No further details were immediately available about the circumstances of his death, or where he died.
Former information minister Jonathan Moyo and a close ally of Mugabe tweeted “a dark cloud has enveloped Zimbabwe and beyond.”
Kenya’s President Uhuru Kenyatta said Mugabe served his country “with commitment and dedication.
“Words cannot convey the magnitude of the loss as former President Mugabe was an elder statesman, a freedom fighter and a Pan-Africanist who played a major role in shaping the interests of the African continent.
“Indeed, we will remember former President Mugabe as a man of courage who was never afraid to fight for what he believed in even when it was not popular.”
China hailed him as “outstanding national liberation movement leader and politician.
“Throughout his life, he firmly defended the sovereignty of his country, opposed foreign interference, and actively promoted China-Zimbabwe and China-Africa friendship and cooperation,” foreign ministry spokesman Geng Shuang said.

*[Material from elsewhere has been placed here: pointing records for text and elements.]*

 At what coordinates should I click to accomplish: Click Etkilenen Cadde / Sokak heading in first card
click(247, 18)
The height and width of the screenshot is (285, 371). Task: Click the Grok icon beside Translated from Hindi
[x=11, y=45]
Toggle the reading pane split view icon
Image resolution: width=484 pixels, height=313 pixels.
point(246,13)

The Mugabe years are widely remembered for his crushing of political dissent, and policies that ruined the economy.
The former political prisoner turned guerrilla leader swept to power in the 1980 elections after a growing insurgency and economic sanctions forced the Rhodesian government to the negotiating table.
In office, he initially won international plaudits for his declared policy of racial reconciliation and for extending improved education and health services to the black majority.
Human rights violations
But that faded as rapidly as he cracked down on opponents, including a campaign known as Gukurahundi that killed an estimated 20,000 dissidents.

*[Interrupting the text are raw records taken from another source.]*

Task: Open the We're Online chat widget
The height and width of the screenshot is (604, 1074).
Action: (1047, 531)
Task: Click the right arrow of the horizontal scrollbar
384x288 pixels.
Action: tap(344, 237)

The violent seizure of white-owned farms turned Mugabe into an international pariah — though his status as a liberation hero still resonates strongly in most of Africa.
Aimed largely at placating angry war veterans who threatened to destabilise his rule, the land reform policy wrecked the crucial agricultural sector, caused foreign investors to flee and helped plunge the country into economic misery.
All along, the Mugabe regime was widely accused of human rights violations and of rigging elections.
The topic of his succession was virtually taboo during Mugabe’s decades-long rule, and a vicious struggle to take over after his death became clear among the ruling elite as he reached his 90s and became visibly frail.
But as his health weakened, the military finally intervened to ensure that his second wife Grace’s presidential ambitions were ended in favour of their own preferred candidate, Mnangagwa, Mugabe’s vice president.
Mnangagwa took over in November 2017, and he went on to be elected in disputed elections in July last year.
“Mugabe leaves a mixed legacy,” Zimbabwean academic and independent analyst Austin Chakaodza told AFP on Friday.
“He was a liberator of this country who became its destroyer in his later years due to his policies.
“He put in place policies that made Zimbabwe a laughing stock of the world. If he had left in his heyday he would have died a great statesman.”
Ibbo Mandaza, the head of a political think tank Southern African Political and Economic Series, said: “We will remember him as a founding father along with (Tanzania’s Julius) Nyerere, (South Africa’s Nelson) Mandela and Joshua Nkomo.
“Unlike Nyerere and Mandela he stayed on. He would have had a much favourable obituary if he had left earlier”, he told AFP.